Mottola (who also made Super bad and Adventure Land) has a knack for making comedies as if they were real movies, rather than overexposed sitcoms. He doesn’t sacrifice visual humor for the sake of aesthetics. His work here with cinematographer Sam Levy has a dusky glow, while the cuts and reaction shots have a no-fuse steadfastness reminiscent of Steven Soderbergh in his more deadpan mode. Sometimes the movie could bear to keep its plot at a greater distance and enjoy its atmosphere a little more, like The long goodbyeor in his eccentric cartoon characters, such as The Big Lebowski. On the other hand, some of the film’s wider interludes fall a bit flat – mainly Marcia Gay Harden’s role as Angela’s mother with a cartoonish accent, an unstoppable character who could take a little more oppression.

Jon Hamm looks rather shabby in a yacht club blazer at an outdoor party in Confess, Fletch

Photo: Miramax

Hamm, on the other hand, seems to be right on Mottola’s wavelength. He understands that finding the common ground between mystery and farce may be more important than scoring with individual jokes. Hamm has long telegraphed his interest in comedic roles, and in this film he proves himself just as capable of slapstick silliness and responding to the follies of his co-stars, as when he bridesmaids writer-actor Annie Mumolo bounces off him in one scene. He can also handle jokes and irreverence (“The emergency part is over,” he tells the police about the murder) without turning into a Ryan Reynolds-esque smart machine.

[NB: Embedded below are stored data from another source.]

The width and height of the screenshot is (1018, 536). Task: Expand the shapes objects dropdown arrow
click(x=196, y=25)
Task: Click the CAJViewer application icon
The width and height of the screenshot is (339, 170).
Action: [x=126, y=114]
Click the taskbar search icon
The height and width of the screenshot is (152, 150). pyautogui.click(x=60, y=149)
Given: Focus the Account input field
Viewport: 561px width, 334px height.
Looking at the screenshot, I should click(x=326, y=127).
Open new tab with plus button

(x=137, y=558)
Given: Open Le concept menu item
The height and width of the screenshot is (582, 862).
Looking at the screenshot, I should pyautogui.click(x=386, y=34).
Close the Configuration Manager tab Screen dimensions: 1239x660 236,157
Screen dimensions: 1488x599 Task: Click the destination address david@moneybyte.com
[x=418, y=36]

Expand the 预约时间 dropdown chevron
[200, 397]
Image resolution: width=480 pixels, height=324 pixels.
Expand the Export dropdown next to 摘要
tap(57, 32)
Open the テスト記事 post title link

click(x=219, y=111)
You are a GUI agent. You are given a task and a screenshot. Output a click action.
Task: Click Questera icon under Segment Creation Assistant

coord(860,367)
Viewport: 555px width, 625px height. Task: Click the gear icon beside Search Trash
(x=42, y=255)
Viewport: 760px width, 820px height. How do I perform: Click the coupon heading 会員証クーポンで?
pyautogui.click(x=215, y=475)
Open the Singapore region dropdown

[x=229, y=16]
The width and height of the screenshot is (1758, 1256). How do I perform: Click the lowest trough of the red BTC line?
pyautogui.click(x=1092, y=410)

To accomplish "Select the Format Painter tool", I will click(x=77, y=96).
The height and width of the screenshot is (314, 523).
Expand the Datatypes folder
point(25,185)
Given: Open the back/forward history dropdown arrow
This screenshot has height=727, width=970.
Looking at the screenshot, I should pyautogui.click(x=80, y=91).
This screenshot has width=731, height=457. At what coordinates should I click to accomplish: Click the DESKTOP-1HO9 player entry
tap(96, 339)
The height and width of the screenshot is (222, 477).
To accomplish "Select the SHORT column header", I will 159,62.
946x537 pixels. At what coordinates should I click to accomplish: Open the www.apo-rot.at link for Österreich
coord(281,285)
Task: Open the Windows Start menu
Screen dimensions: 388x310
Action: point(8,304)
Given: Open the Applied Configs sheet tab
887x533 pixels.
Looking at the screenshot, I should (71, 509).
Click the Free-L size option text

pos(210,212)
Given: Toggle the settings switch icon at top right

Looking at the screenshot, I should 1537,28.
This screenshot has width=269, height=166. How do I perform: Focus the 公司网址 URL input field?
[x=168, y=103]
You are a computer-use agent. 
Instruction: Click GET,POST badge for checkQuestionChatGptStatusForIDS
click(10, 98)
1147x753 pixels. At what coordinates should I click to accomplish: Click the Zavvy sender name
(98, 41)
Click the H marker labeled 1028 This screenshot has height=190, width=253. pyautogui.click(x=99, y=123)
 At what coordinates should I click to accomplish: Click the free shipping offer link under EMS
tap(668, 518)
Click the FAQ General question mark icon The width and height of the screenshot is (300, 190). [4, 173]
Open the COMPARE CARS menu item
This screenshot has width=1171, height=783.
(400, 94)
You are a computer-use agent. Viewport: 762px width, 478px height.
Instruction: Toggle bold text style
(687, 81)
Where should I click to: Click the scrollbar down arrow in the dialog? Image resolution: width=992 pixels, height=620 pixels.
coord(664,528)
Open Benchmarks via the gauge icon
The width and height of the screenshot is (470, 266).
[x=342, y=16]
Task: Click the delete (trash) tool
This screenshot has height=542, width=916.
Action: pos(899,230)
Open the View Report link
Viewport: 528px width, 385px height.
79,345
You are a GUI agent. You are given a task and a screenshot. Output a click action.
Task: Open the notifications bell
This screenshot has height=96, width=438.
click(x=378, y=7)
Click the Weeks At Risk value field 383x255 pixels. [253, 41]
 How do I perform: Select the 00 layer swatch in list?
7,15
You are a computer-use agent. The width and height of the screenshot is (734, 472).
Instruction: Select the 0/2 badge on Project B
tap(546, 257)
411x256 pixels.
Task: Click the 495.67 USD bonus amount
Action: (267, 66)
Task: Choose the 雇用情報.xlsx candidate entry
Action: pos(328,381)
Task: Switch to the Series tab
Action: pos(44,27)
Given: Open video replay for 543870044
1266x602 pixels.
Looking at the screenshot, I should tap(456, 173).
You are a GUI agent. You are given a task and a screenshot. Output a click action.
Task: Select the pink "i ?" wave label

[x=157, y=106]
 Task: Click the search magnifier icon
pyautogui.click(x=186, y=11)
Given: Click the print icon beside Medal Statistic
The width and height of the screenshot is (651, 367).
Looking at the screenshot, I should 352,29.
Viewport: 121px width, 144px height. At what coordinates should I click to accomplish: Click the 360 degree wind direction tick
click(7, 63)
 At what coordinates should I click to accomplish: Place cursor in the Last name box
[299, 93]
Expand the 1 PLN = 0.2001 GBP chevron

Hamm’s film career has largely been overshadowed by his brilliant long-term work as Don Draper, and Brooks, Fletch wasn’t designed to change that. Mottola even went so far as to host a short, sizzling reunion with Hamm’s crazy men co-star John Slattery. The director’s willingness to actively remind viewers of Hamm’s TV masterpiece, even as the star wanders around wearing a Lakers cap and solving a vague mystery, suggests Mottola has faith in Hamm’s draw as a comedian, even though few others seem to have it. directors on board. Mottola and Hamm don’t seem to be trying to rewrite Hamm in the image of Fletch, or vice versa. They look more like they’re making exactly the half silly, half cunning movie they want to see in person.

Brooks, Fletch opens in limited release in theaters on September 16, and is available the same day on demand or for premium digital rental on Amazon and vudu.